The church was aware of the lawsuit; it is mentioned in the archdiocese’s recent bankruptcy filing. Presumably, if the government succeeds in its effort to claw back some or all of the overpayment, it will be treated similarly to the archdiocese’s other creditors. A $46 million debt would rank as the archdiocese’s largest obligation.

Archdiocesan officials declined comment Thursday on how the whistleblower suit could affect thee bankruptcy case.

Qui tam lawsuits remain under seal until the Department of Justice decides whether to join in the plaintiff’s complaint. That occurred on Wednesday; the suit was unsealed and the Justice Department announced it would seek to recover some of the alleged overpayments to the archdiocese and to AECOM. The Justice Department also announced it had already confected a $12 million settlement with Xavier, roughly $2.3 million of which will go to Robert Romero, the former AECOM employee who filed the suit, and his lawyers.

The government’s intervention, meanwhile, said it had decided against seeking the return of any money from Dillard, which according to the whistleblower complaint was overpaid by approximately $15 million for damage to three buildings. It also declined to intervene against Krause.

Lawyers with the Justice Department have not explained those decisions, and they declined comment Thursday. But Dillard officials issued a statement late Wednesday saying that the government had decided not to seek the return of any of the money Dillard received after conducted an “independent investigation” of the whistleblower’s claims.

Krause could not be reached for comment.

The settlement with Xavier appears to leave the archdiocese and AECOM as the only remaining defendants. The suit also alleged that the Orleans Parish School Board and the Recovery School District were overpaid based on inflated damage assessments at three city schools, but neither entity was named as a defendant.

All told, the entities were overpaid by roughly $100 million, with nearly half of those overpayments going to the archdiocese, the suit says.

The lawsuit claims that all of the alleged overpayments were due to fraud and knowing misrepresentations, but the amount of evidence it provides to bolster that claim in each episode varies.

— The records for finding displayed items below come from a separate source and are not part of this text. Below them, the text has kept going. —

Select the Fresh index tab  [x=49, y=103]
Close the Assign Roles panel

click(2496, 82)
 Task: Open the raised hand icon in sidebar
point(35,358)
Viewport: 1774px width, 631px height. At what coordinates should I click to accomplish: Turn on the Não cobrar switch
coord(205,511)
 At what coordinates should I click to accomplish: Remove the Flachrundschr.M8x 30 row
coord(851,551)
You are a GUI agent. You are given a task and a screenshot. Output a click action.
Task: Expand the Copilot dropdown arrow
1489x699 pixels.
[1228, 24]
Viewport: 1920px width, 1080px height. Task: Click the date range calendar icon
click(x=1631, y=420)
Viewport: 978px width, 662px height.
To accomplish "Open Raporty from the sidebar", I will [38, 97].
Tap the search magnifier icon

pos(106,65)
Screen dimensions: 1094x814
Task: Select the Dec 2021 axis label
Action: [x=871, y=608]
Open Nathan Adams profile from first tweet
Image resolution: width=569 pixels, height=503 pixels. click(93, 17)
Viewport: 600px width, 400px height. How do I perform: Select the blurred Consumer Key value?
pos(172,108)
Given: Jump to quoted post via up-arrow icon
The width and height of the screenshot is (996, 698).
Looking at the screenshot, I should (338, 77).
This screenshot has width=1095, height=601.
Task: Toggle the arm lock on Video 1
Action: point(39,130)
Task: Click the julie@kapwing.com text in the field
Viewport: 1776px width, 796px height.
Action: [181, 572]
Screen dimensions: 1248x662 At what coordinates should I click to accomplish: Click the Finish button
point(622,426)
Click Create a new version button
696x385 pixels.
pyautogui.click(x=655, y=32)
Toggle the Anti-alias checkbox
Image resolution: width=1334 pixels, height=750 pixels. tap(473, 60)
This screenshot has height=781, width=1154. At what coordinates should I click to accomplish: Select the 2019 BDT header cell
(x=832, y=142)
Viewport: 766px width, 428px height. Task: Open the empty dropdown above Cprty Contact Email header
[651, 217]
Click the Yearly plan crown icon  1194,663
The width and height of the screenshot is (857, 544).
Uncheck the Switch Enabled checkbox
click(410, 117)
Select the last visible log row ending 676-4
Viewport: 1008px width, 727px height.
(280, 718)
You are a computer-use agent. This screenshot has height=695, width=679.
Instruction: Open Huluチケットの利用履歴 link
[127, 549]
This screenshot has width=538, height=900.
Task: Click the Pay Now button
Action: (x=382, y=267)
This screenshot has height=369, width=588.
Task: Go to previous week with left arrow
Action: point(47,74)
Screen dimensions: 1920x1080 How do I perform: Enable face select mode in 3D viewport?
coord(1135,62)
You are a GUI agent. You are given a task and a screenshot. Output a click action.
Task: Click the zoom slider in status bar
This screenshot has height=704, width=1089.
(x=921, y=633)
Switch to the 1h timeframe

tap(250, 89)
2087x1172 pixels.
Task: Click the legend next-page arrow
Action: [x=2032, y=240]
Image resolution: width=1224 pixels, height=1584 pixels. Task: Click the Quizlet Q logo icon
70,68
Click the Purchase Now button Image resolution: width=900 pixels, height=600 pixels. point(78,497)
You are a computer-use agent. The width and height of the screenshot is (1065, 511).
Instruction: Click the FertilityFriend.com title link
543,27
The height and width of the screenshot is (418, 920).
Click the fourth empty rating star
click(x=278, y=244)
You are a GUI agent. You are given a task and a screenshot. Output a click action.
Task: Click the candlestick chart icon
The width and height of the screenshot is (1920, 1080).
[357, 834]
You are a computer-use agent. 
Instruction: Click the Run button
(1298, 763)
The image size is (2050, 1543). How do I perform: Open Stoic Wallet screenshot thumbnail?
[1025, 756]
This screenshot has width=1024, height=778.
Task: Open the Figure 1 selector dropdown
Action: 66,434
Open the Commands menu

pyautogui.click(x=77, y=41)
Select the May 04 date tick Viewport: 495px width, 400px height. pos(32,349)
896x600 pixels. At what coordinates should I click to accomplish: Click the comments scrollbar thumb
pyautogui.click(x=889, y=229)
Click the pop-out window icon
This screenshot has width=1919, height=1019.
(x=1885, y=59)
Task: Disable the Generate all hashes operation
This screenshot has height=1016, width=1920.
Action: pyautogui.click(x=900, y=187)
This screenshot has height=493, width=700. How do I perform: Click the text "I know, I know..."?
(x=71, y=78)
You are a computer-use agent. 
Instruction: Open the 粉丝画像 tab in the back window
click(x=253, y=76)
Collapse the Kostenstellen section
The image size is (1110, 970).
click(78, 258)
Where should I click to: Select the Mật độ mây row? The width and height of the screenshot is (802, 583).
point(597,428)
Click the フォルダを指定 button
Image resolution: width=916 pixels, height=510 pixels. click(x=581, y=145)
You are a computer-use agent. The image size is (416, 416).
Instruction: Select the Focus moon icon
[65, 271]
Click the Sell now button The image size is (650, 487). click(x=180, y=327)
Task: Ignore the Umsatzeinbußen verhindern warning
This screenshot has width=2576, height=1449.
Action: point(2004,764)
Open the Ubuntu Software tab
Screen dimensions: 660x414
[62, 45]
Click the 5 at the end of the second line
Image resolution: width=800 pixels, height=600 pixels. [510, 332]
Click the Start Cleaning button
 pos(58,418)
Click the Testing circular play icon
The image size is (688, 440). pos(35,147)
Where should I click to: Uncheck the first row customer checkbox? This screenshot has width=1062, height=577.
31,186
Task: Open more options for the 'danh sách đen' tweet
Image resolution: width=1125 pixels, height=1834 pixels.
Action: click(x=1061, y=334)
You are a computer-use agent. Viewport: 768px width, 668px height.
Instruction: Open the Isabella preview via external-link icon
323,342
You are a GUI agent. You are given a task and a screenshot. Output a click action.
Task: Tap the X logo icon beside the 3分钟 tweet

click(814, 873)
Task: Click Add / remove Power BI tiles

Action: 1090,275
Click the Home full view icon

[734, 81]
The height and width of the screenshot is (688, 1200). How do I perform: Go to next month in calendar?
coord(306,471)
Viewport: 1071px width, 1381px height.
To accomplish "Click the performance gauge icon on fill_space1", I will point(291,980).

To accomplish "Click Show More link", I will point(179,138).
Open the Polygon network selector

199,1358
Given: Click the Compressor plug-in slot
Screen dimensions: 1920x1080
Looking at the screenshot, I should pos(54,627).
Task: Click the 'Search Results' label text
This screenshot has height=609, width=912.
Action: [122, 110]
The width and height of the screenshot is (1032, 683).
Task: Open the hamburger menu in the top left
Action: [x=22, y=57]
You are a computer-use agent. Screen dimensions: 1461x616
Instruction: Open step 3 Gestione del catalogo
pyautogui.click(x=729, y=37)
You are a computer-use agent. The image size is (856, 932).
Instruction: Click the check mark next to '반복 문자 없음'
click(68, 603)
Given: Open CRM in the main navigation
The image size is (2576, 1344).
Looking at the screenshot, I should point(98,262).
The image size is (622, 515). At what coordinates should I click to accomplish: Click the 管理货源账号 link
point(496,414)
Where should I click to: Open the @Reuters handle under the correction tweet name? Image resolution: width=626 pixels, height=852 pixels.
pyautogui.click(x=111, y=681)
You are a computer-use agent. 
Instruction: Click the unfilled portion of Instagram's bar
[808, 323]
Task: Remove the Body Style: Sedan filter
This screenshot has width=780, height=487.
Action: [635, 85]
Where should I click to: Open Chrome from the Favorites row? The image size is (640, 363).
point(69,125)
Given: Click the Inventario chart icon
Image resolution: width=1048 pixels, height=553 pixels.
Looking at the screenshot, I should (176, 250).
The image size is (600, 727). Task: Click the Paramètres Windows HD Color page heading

Some of the alleged misrepresentations by Xavier, for instance, were very specific. University officials, allegedly at Krause’s urging, claimed damage to a basement that didn’t exist, and after the claim was challenged by FEMA, Krause provided pictures of a different building that was not in New Orleans.

None of the claims about Dillard alleged such direct subterfuge. Instead, the suit said that FEMA had rejected as too expensive an early damage assessment for three campus buildings that was prepared by Carl E. Woodward, a New Orleans contractor. The suit says that Krause worked with Dillard officials, successfully, to fill out new claim forms that would justify the amounts Woodward had set out.

AECOM has also strongly denounced the lawsuit and the federal intervention, saying in a statement that the company remains “proud of our efforts and intend to vigorously defend our work, all of which was done under the guidance and supervision of the federal government.” The company said it simply followed FEMA’s directives to be aggressive in seeking aid for claimants, and it said AECOM would have derived no benefit from getting unjustly large payments for the entities it was shepherding through the process.

The lawsuit says AECOM was paid about $300 million for its post-Katrina labors, but doesn’t specify how much of that money the plaintiffs believe should be returned. The suit claims that AECOM would have benefited from the overpayments — though perhaps only indirectly — because FEMA evaluated contractors on the basis of productivity, and because AECOM was able to bill additional hours by creating new damage assessments.

The case is being overseen by U.S. District Judge Eldon Fallon. Lawyers for the Department of Justice have 60 days to file their motion to intervene.